The report says that "increasing capacity at Heathrow would drive significant connectivity benefits... and would enhance access to this network from the rest of the UK by providing new slots for flights from domestic destinations such as Scotland and Northern Ireland".
Commission chairman Sir Howard Davies said the conclusions were "clear and unanimous".
Heathrow's Emma Gilthorpe, who oversees strategy, planning and regulation, told the Belfast Telegraph there was now an opportunity for increased frequency between Northern Ireland and London, as well as securing the existing links.
"It is a fantastic day and hopefully a fantastic day for Northern Ireland," she said.

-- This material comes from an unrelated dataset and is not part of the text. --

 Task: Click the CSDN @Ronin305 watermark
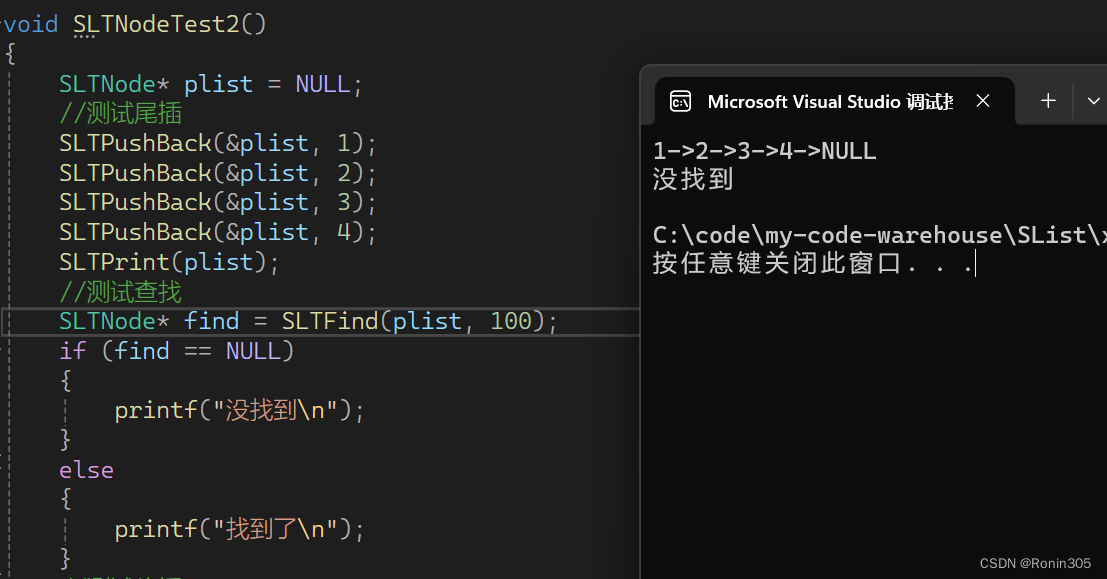[x=1035, y=564]
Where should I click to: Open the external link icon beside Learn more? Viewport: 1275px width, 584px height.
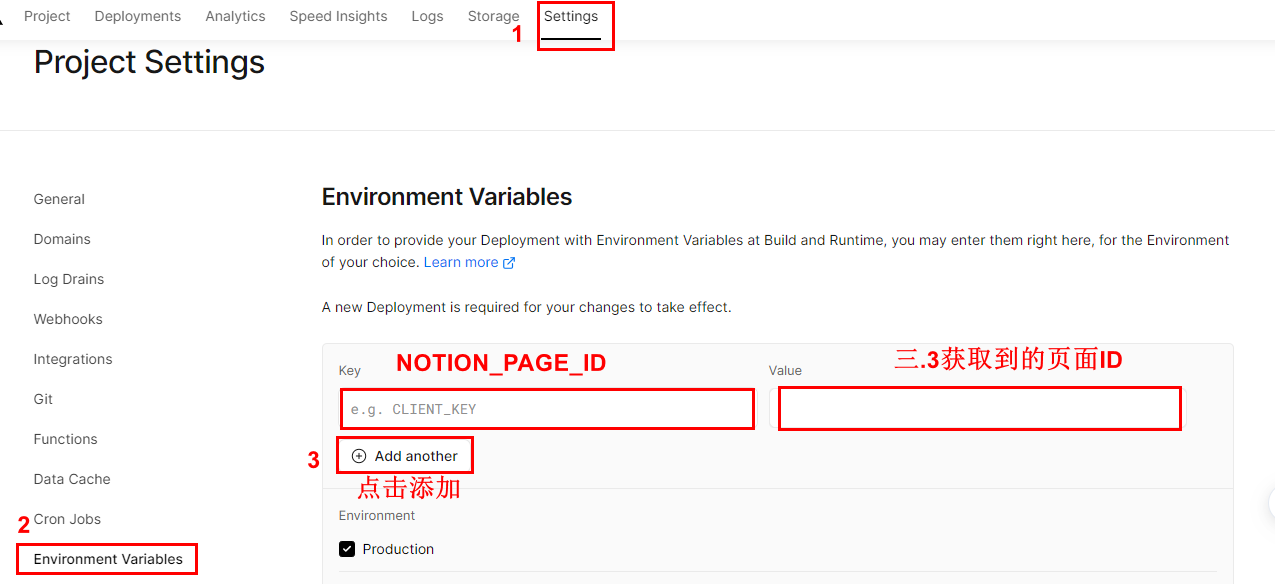[509, 262]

"We have also spent more time with other communities - Northern Ireland, Scotland and Wales - to better understand what's in it for them.
"It's been really stressful seeing a decline in regional routes. I think that this gives us the opportunity to expand capacity, to secure the Belfast routes - which I do think are already secure - and an opportunity to increase frequency to places like Belfast City Airport."
She said Belfast's freight links to Heathrow also made it the "largest domestic channel", with 270,000 kilos moving between the airports each year.
And on the thorny issue of whether the ambitious plans - which are predicted to cost around £17.6bn and could involve the demolition of 800 homes -would get the green light from the Government, Ms Gilthorpe said she was "confident".
The new runway is forecast to add around £147bn in growth to the UK economy by 2050.
"We are confident. The Prime Minister showed great political leadership when he set the commission up, and I'm confident he will show great leadership again.
"Is it deliverable? It is absolutely.
"Since five years ago, when the previous plan was vetoed, we completely changed our approach - we really understood what was needed to make the community comfortable."
Prime Minister David Cameron's spokeswoman said "it is now essential that we take the time to fully consider and reflect on the full body of work and the evidence that the commission has produced". Mr Cameron said a decision will be made by the end of the year.
Sir Howard Davies warned that London's airports were showing signs of "strain" and the entire system would be full by 2040 without action.
On the issue of cutting air passenger duty (APD) on flights, the commission said while it is "aware that the tax is unpopular with airlines" it "considers APD to be a valuable feature of a sustainable aviation industry in the UK".
Belfast City Airport chief executive Brian Ambrose welcomed the findings and said "development at Heathrow could be a decade away, until then, our priority is to maintain our Heathrow capacity until that expansion is realised".
Both British Airways and Aer Lingus currently fly to Heathrow from the airport.
Meanwhile, Belfast International's Graham Keddie said as a region "heavily dependent on air links, it's imperative we have access to London" and said a Heathrow expansion could open up new routes and bring in new airlines.
On the business front, Northern Ireland Chamber of Commerce chief executive Ann McGregor said "businesses across the UK will be pleased that the Airports Commission has finally come to a clear recommendation".
And she added "Government cannot afford to delay airport expansion any further if it is serious about businesses from across the UK punching above its weight on the global stage".
In support of the proposed expansion, DUP MP Ian Paisley said "it is time to put to put the interests of the whole of the UK at the heart of the Government's decision, it is time to get on with it".
His party colleague Nigel Dodds MP said for Northern Ireland to be "properly served" there needs to be "guaranteed landing slots" for Northern Ireland.
"Whether for tourism or investment, Northern Ireland needs to have direct links into Heathrow as the gateway to London and the main aviation hub for the UK," he said.